Hacker News new | ask | show | jobs
by imtringued 1199 days ago
Let us construct IceCreamGPT. We take a corpus of text written by people who like ice cream and have provably demonstrated their joy while eating it. We then fine tune GPT 3.5 and the resulting model is called IceCreamGPT. Does IceCreamGPT like ice cream or is it only seemingly liking ice cream? It obviously likes ice cream, since it shares the same intentionality as humans responsible for the training data.

Now do the same with people who don't like ice cream but lie and write that they like ice cream. The performance of the second model is identical to the first model. Does this mean IceCreamGPT2 likes ice cream? Of course not, IceCreamGPT2 doesn't like ice cream despite it saying it likes ice cream! We know it doesn't like ice cream because it has the same intentionality as the humans responsible for its training data.

Now we have entered a magic world in which anything can mean anything.

1 comments

No, this is just question-begging by treating GPT's access to the world as being external to it, but your own as being part of you.

If we fix this by treating your senses as external, then we can imagine a copy of you with its senses rewired so that artichokes* taste like icecream (and vice-versa). (plus we lie to you about which is which.) The resulting imtringued2 is identical to you, but doesn't like ice cream despite it saying it likes ice cream. Just like IceCreamGPT2.

* Or some equally disgusting "food".

* * * * *

TASKS FOR THIS EXERCISE:
a – Decide whether each statement below agrees with the IceCreamGPT thread. For each, answer yes or no and quote the deciding words of the thread exactly. (i) The first model is made by fine-tuning GPT 3.5. (ii) The second model performs worse than the first. (iii) The reply imagines a copy with rewired senses for whom artichokes taste like ice cream.
b – Reproduce the part of the IceCreamGPT thread starting at "Now do the same" and ending at "its training data.".

* * * * *

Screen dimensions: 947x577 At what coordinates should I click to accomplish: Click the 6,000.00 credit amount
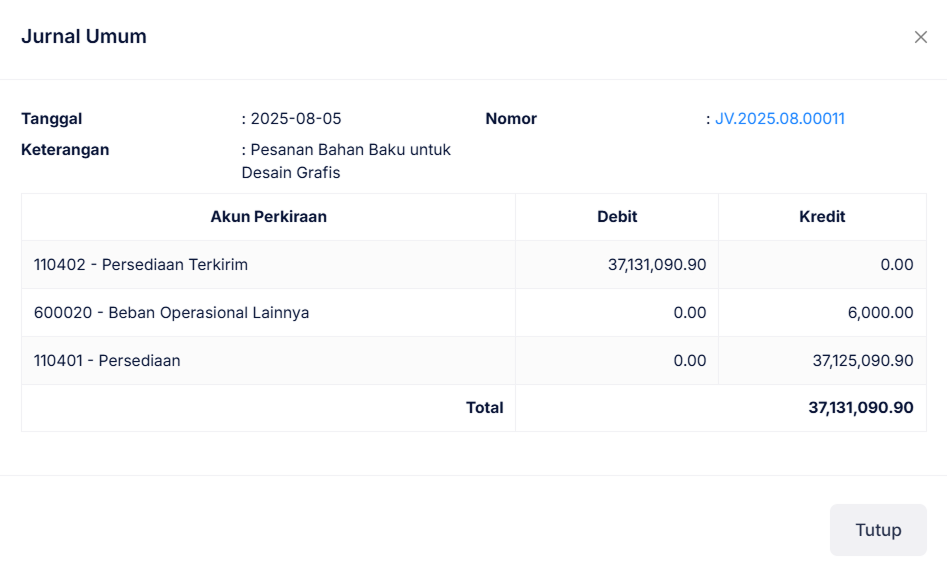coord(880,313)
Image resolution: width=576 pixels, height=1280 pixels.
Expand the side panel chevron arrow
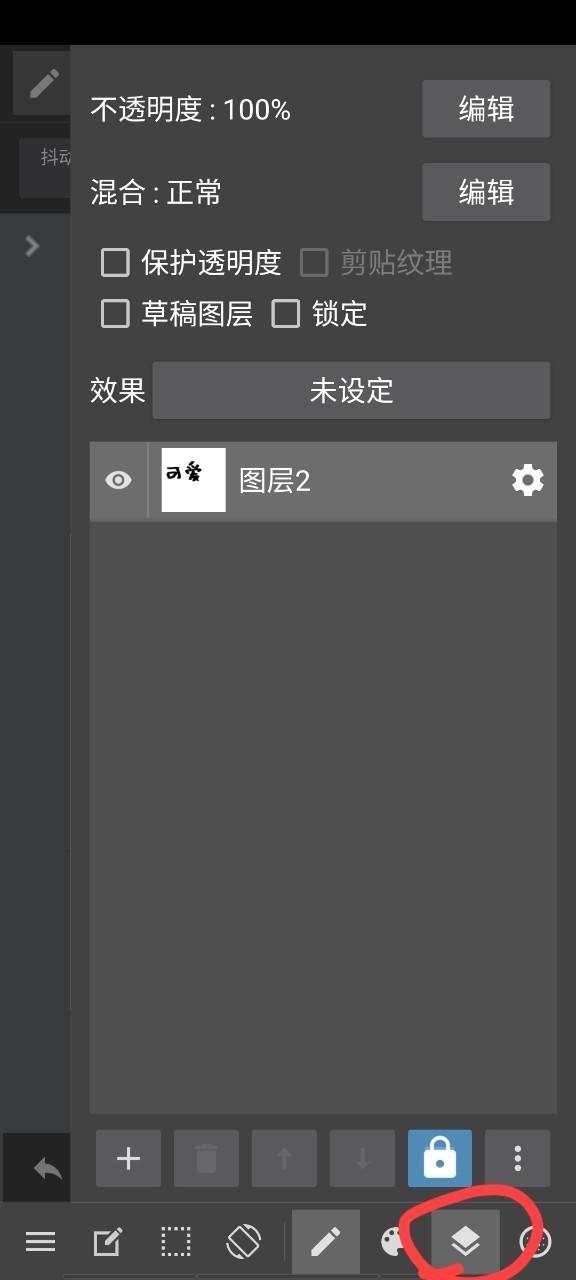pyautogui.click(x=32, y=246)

* * * * *

SOLUTIONS TO THE EXERCISE:
a –
(i) Yes: "We then fine tune GPT 3.5 and the resulting model is called IceCreamGPT."
(ii) No: "The performance of the second model is identical to the first model."
(iii) Yes: "we can imagine a copy of you with its senses rewired so that artichokes* taste like icecream (and vice-versa)"

b –
Now do the same with people who don't like ice cream but lie and write that they like ice cream. The performance of the second model is identical to the first model. Does this mean IceCreamGPT2 likes ice cream? Of course not, IceCreamGPT2 doesn't like ice cream despite it saying it likes ice cream! We know it doesn't like ice cream because it has the same intentionality as the humans responsible for its training data.